Bring back the Rose Arena of old


Fans of CMU athletics can only hope Nick Williams is as good at marketing as he was at calling a baseball game.

The former Chippewas catcher has been promoted from Chippewa Club Director to Assistant Athletics Director/ Marketing.

Williams is the first formal replacement fro the departed Gary Friedman who left the Maroon and Gold for Cardinal Red at Louisville University last fall.

There are some who may question how big a role marketing has in collegiate athletics. After all these are so-called amateur athletes competing and marketing is all about the bottom line.

But this years’ CMU basketball season proved what a valuable part of the CMU family Friedman was in the services he provided. No, not his color commentary during the games but the promotion he put together behind the scenes.

While it may have pained many to see the commercialization of the Rose Rowdies it was other programs headed by Friedman that gave the Chippewas men’s and women’s basketball the publicity they needed both on and off campus.

Case in point, Gold Rush. This was always the highlight of the basketball season. It gave everyone in the Mt. Pleasant community a reason to come to Rose Arena for a men’s and women’s basketball game and cheer for the Chippewas.
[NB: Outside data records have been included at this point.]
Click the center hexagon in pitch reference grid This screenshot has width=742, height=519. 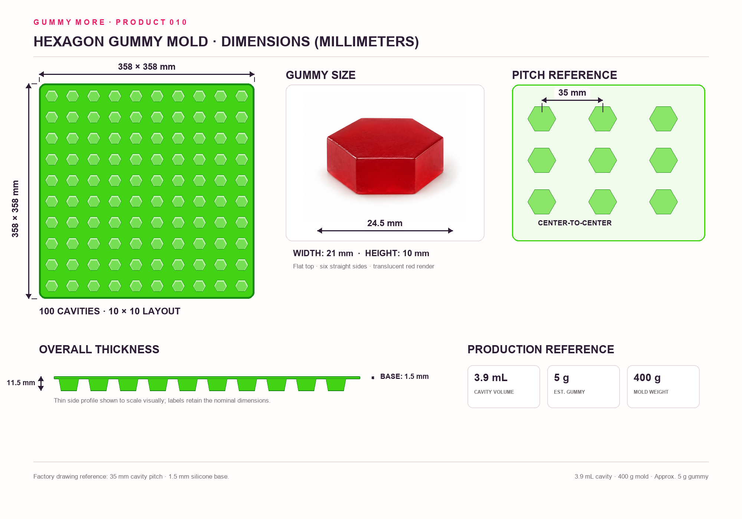coord(603,160)
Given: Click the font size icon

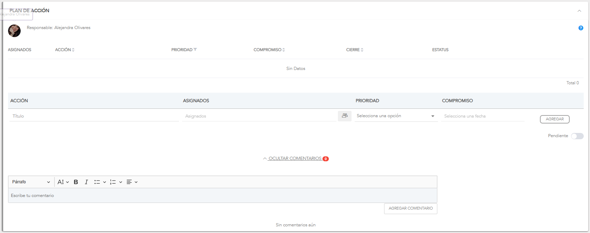Looking at the screenshot, I should [61, 182].
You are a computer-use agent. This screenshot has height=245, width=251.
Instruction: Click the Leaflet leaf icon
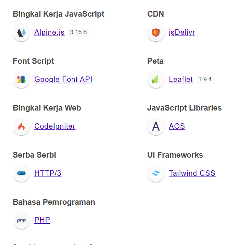[156, 79]
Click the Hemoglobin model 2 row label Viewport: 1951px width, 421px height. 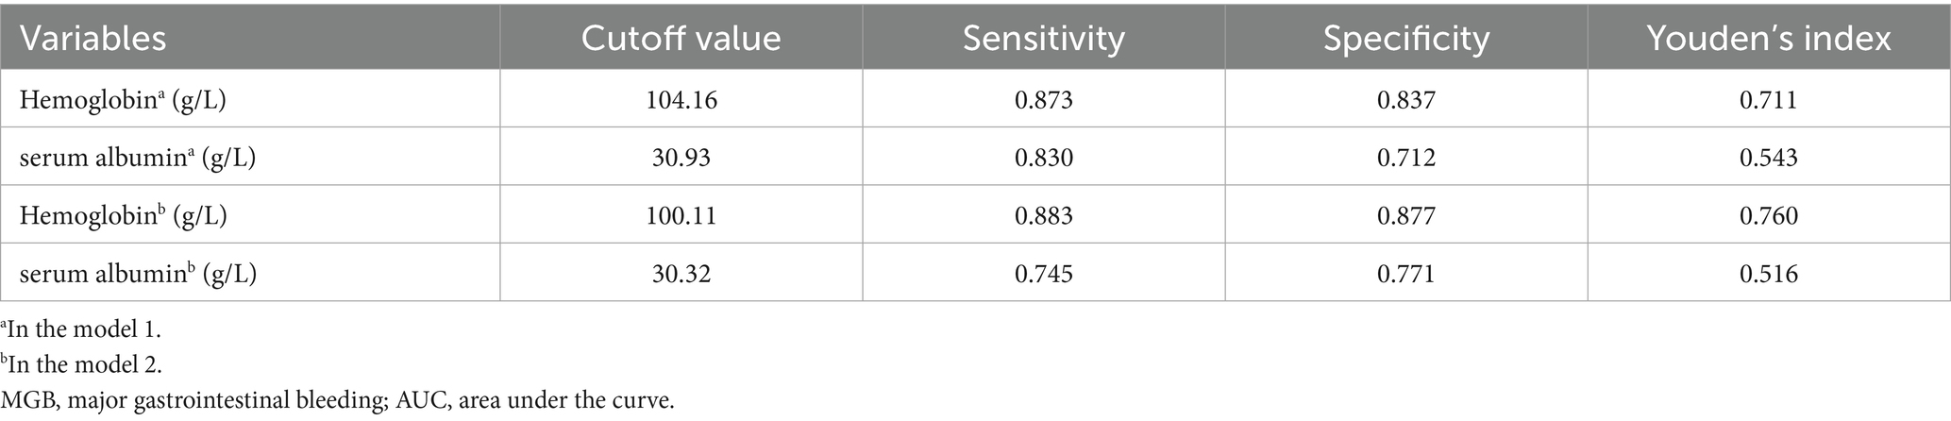coord(123,215)
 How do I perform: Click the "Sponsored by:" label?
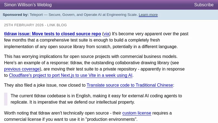click(16, 15)
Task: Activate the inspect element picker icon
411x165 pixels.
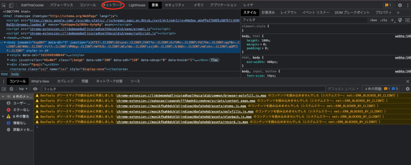Action: [4, 5]
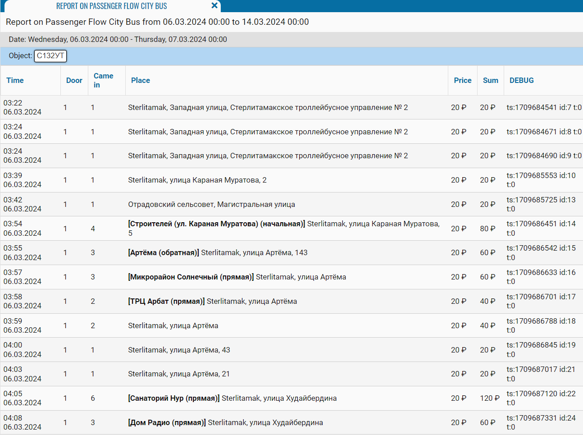The width and height of the screenshot is (583, 435).
Task: Click the С132УТ object badge
Action: pyautogui.click(x=50, y=56)
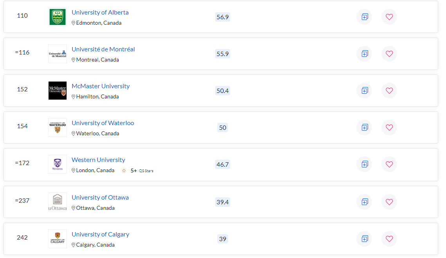Favorite University of Waterloo
This screenshot has width=446, height=258.
pyautogui.click(x=389, y=127)
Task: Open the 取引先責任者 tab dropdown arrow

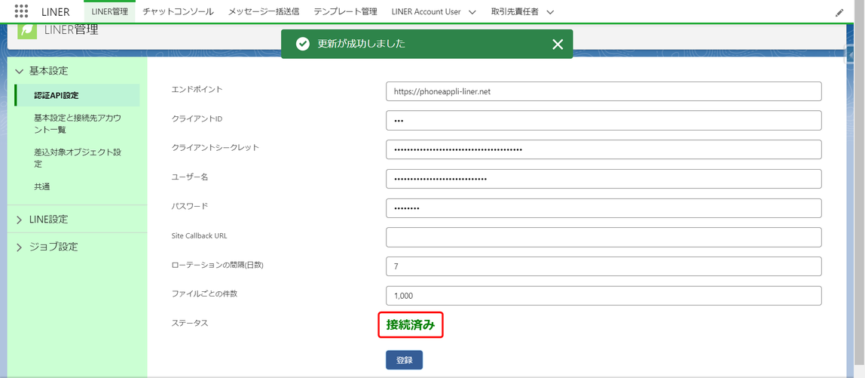Action: pos(550,12)
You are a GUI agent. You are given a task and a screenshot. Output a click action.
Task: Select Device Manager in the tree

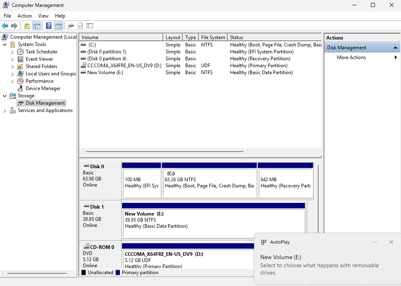(43, 88)

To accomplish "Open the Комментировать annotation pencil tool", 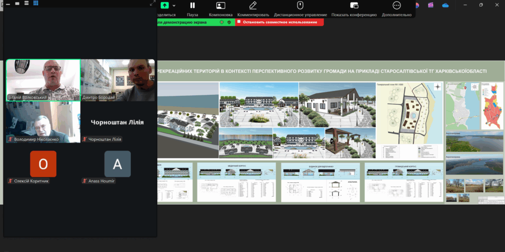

It usually highlighted CMU’s premier match up in the month of February and gave the team and season a much needed jolt in the middle of the longest collegiate season.

Unfortunately that point was widely missed this year.

Most probably never even noticed because most didn’t even know there was a Gold Rush this year.

At my last count the only advertisement for the event was a small three inch by three inch ad on the last page of CM LIFE in the Friday before game day’s paper.

Compared to years past this ad was just a drop in the bucket.

Two years ago when CMU enjoyed on of its greatest basketball seasons in history the Gold Rush was advertised from flyers all over campus to ads in all the community newspapers, weeks in advance. If you didn’t know Gold Rush was coming you were probably blind and or illiterate.

The game itself was always something fun for that matter. It usually pitted CMU vs. a rival like Western Michigan or a premier MAC team like Marshall.

Who was it this year?

The Northern Illinois Huskies, that’s right those hated Huskies. No offense to the fine people of DeKalb, Ill., but that is about as boring an opponent as if God Rush would have been against the Canada GT Express.

Whether this lack of marketing success had anything at all to do with the disappointing performance of the men’s basketball team may or may not be true, but it definitely had to do with the disappointing attendance at Rose Arena and the tamest Rose Rowdies in recent memory.

In years past Rose Arena was the most feared arena in the MAC. It was always the toughest place for the big teams to come and win because it was marketed as such.

Students were fed that nobody liked Rose Arena from the very first day they came to orientation.

When I was a wide eyed freshman my RA took me down to Rose Arena because Bonzi Wells was in town and everyone had to be there to “welcome him.”

It was such a joyous welcome that Bonzi went on to say, “Nobody should ever HAVE to play at Rose Arena.”

It didn’t end with Bonzi either, when the next favorite son of the Mid-American Conference came into town his name was Wally Szcerbiak. And if him getting tossed in overtime is any indicator, his visit wasn’t any nicer the Mr. Wells’.

It was this type of excitement that spurned talk of a new arena for the Chippewas last year.

With Rose Arena selling out for basketball it looks like a good idea for a new convocation center, but with out plugging you biggest games you are not going to get the fans to come out and you are not going to get a new arena.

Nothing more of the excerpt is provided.